* [ACTIVITY]: Your reply should consist only of the lines from the one holding "Viewport: 554px width, 336px" to the last line of the data below, written out exactly and without pictures.

Data items:
BEGIN
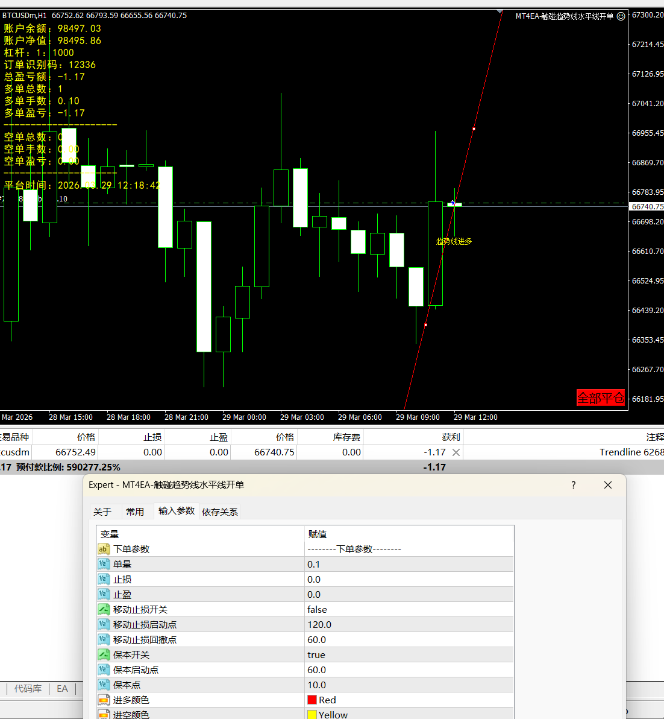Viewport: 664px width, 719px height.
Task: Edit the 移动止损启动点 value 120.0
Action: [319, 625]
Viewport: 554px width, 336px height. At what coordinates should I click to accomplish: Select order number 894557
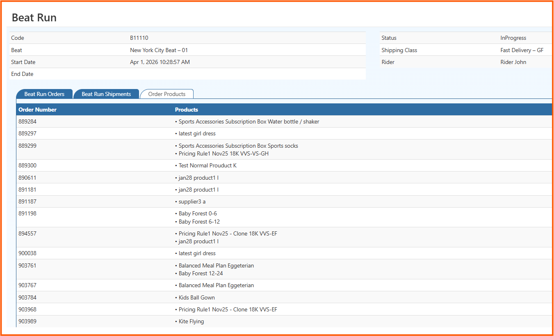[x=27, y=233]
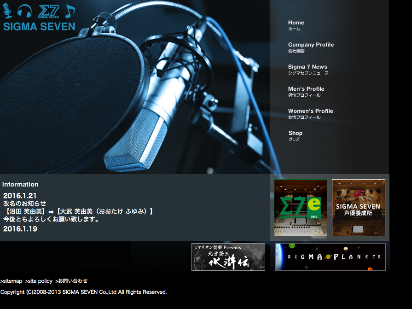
END
* [RESPONSE TO THIS TASK]:
Viewport: 554px width, 336px height. At what coordinates should I click to accomplish: Select order number 894557
[x=27, y=233]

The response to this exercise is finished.